Here, Williams contends that Judge Alsup was without authority to issue an order denying his motion for a temporary restraining order, and that it was improper for him to do so without any response or objection from any defendant and without any hearing. As to Judge Alsup's authority to issue an order, Williams is incorrect. Judge Alsup is the Article III judge assigned to this matter. It was well within his authority to rule on the motion before him. When the merits of a matter can be determined from the moving papers, without more, the Court need not await a response or objection to that motion before making its ruling. Cf., e.g., Celotex Corp. v. Catrett, 477 U.S. 317, 332 (1986) ("If the moving party has not fully discharged this initial burden of production, its motion for summary judgment must be denied, and the Court need not consider whether the moving party has met its ultimate burden of persuasion"); Henry v. Gill Indus., Inc., 983 F.2d 943, 950 (9th Cir. 1993) ("A local rule that requires the entry of summary judgment simply because no papers opposing the motion are filed or served, and without regard to whether genuine issues of material fact exist" would be inconsistent with the federal rules). Further, both Federal Rule of Civil Procedure 78(b) and Civil Local Rule 7-1(b) permit the Court to rule on a motion without oral argument.

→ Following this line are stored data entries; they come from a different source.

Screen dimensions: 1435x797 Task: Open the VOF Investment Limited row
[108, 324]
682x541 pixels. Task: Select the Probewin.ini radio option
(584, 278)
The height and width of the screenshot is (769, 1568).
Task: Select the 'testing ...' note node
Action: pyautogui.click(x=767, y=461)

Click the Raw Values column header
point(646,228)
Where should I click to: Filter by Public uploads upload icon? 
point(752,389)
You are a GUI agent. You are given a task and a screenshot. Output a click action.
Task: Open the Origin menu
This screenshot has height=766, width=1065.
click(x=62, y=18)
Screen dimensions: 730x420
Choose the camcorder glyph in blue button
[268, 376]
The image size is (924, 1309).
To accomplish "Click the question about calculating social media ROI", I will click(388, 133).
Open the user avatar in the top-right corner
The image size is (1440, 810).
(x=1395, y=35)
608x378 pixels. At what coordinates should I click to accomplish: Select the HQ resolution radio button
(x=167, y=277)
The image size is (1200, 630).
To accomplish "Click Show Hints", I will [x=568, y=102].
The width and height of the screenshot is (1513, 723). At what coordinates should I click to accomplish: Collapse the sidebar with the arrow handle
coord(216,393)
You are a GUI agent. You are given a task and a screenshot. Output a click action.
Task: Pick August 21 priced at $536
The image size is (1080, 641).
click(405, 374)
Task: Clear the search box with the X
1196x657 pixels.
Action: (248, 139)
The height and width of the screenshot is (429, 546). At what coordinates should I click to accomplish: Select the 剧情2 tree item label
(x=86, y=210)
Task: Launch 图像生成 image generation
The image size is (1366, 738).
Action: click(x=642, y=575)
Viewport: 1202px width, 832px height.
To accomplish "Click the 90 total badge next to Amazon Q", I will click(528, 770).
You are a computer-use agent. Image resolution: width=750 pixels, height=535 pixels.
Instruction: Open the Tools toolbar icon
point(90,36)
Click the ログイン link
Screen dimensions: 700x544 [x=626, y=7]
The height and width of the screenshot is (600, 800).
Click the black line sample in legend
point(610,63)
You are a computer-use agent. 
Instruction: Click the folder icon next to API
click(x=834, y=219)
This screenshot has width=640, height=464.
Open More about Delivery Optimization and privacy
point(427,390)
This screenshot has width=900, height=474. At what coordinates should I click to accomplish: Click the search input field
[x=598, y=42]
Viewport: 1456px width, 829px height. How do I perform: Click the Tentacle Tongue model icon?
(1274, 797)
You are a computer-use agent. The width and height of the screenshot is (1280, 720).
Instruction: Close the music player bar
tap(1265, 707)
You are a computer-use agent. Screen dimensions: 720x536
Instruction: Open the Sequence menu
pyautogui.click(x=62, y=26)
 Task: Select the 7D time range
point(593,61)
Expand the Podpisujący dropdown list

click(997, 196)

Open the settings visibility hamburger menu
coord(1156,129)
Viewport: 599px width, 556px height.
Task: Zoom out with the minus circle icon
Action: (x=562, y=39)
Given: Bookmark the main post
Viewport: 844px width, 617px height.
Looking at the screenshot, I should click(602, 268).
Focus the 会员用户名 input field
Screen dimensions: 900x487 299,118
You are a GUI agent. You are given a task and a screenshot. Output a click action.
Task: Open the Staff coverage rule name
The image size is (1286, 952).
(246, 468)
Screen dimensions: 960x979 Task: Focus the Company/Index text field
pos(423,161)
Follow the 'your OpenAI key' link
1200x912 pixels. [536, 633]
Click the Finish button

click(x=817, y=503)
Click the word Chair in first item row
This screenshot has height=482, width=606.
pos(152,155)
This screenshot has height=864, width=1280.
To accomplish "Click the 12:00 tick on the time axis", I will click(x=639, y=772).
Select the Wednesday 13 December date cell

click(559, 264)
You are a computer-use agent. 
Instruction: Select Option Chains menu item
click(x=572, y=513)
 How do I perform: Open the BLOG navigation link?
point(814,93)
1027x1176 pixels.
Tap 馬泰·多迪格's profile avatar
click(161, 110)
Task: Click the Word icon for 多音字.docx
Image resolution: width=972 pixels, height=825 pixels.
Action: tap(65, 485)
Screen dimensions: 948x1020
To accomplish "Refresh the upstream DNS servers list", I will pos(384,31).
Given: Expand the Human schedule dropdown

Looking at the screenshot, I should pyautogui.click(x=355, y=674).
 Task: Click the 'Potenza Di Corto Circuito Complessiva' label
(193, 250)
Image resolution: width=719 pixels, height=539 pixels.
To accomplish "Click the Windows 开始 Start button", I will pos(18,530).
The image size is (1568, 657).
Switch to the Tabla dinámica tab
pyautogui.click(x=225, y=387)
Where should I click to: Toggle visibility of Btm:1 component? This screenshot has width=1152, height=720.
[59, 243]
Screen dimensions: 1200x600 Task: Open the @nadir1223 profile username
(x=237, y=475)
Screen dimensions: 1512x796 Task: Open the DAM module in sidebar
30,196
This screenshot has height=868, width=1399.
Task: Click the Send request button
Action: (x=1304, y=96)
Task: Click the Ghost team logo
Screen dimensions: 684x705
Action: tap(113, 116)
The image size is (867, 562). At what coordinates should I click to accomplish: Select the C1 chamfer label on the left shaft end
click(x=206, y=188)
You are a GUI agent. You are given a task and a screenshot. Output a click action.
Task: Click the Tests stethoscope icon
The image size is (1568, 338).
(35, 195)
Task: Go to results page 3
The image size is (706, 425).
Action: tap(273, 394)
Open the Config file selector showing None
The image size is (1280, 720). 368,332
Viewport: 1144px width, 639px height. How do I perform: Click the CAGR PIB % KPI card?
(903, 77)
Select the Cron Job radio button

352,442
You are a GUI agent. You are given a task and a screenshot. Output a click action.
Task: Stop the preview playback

On the record before the Court, the undersigned finds no evidence of personal bias or prejudice against Williams. The mere fact of an adverse ruling, or issuance of a ruling without a hearing, does not establish any bias or prejudice.

Based upon the foregoing, the Motion for a finding of contempt, or alternatively for disqualification, is DENIED.

This Order terminates Docket Number 22.